● Task set
A – In the logistic regression exercise, what accuracy does the super-basic classifier reach?
B – Reproduce the part of the logistic regression exercise starting at "Find out what" and ending at "your super-basic strategy.".

● Page extract

************

Find out what metric the function `score()` has provided. What specifically is this number of about 87 percent? You can check out the [sklearn documentation](https://scikit-learn.org/1.5/modules/generated/sklearn.linear_model.LogisticRegression.html) or any other source. 

**Your answer:** ...

### B) Is it good or is it bad?
Interpreting our score will be easier if we compare it to a baseline. But what baseline? We face a classification problem. There are two classes, good payers and bad payers, and we aim to tell these apart. Come up with a very basic strategy to solve the classification problem without using any model. Write a piece of code to calculate the performance of your super-basic strategy. 

<details> <summary>Hint: </summary> If you feel a bit lost, consider web searching for <i>dummy classifier</i> </details>  

In [None]:
# Solution to 2b


If you succeeded with the previous task, you will have found that a super-basic - stupid - classifier achieves an accuracy of 80 percent. This is not as high as what we saw from logit but it puts the first impression of logistic regression performing very well into perspective. 

Note that our approach to compute the score of the naive classifier assumes that the positive class with $Y=1$ is the minority class. While this is typically the case, we should acknowledge that our approach is simplistic. It would be better to first establish which of the two classes is the majority class and to then use the fraction of that class as the accuracy score of a dummy classifier. While not too difficult, we leave this extension for the interested to perform and move on with probabilities. 

### C) What about probabilities?
Exactly, what about probabilities? The lecture introduced classification as a machine learning setup aimed at predicting class membership probabilities. So logistic regression should answer questions such as "what is the estimated probability of the first credit applicant in our data set to repay?" Guess what is your next task? Write code that provides you with the probabilistic predictions of the logistic regression classifier. More formally, your code should give you estimates of class membership probabilities $\hat{p}(BAD==1|X_1)$ for all observations in the data set. 

To that end, begin experimenting with the method `predict()` that every learning algorithm in `sklearn` provides. Understand what it does and how it differs from what you need. Afterwards, search for the right method to obtain class membership probabilities.



In [None]:
# Solution to 2C

************

● Information supplied
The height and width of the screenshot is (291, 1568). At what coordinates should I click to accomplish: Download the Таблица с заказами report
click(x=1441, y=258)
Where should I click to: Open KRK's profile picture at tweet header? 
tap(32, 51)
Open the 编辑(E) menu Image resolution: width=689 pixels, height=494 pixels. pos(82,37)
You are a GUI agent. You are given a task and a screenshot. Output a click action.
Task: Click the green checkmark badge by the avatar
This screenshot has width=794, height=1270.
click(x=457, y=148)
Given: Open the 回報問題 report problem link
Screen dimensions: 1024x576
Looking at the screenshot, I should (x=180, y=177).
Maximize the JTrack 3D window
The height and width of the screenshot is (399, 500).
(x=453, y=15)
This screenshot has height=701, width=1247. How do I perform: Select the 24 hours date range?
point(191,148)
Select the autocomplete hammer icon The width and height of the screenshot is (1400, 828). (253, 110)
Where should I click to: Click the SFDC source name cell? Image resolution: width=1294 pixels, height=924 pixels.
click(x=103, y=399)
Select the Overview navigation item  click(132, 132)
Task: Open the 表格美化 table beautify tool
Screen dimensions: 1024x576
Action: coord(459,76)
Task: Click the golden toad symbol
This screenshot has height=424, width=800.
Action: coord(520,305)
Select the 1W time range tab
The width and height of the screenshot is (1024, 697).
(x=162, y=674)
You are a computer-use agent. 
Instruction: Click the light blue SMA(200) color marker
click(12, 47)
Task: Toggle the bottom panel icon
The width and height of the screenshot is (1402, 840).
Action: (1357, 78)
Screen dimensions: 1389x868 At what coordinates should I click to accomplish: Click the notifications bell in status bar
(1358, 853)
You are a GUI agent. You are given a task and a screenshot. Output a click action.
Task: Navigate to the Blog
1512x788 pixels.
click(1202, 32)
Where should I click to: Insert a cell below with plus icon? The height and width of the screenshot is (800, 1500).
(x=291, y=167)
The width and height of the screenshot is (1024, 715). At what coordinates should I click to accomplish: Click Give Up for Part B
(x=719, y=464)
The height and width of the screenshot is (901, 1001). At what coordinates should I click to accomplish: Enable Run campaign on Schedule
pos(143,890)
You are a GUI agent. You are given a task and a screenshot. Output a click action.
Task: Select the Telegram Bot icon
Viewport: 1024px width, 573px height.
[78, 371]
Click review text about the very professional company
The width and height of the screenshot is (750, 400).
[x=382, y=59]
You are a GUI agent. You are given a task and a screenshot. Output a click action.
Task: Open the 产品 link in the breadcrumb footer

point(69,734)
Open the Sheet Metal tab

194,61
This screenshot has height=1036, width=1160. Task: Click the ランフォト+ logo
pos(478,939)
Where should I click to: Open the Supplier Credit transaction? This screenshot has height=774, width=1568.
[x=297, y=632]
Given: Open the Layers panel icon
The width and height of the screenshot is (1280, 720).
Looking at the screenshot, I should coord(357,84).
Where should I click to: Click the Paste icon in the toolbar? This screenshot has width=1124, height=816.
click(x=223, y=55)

************

● Task solutions
A – 80 percent

B –
Find out what metric the function `score()` has provided. What specifically is this number of about 87 percent? You can check out the [sklearn documentation](https://scikit-learn.org/1.5/modules/generated/sklearn.linear_model.LogisticRegression.html) or any other source. 

**Your answer:** ...

### B) Is it good or is it bad?
Interpreting our score will be easier if we compare it to a baseline. But what baseline? We face a classification problem. There are two classes, good payers and bad payers, and we aim to tell these apart. Come up with a very basic strategy to solve the classification problem without using any model. Write a piece of code to calculate the performance of your super-basic strategy.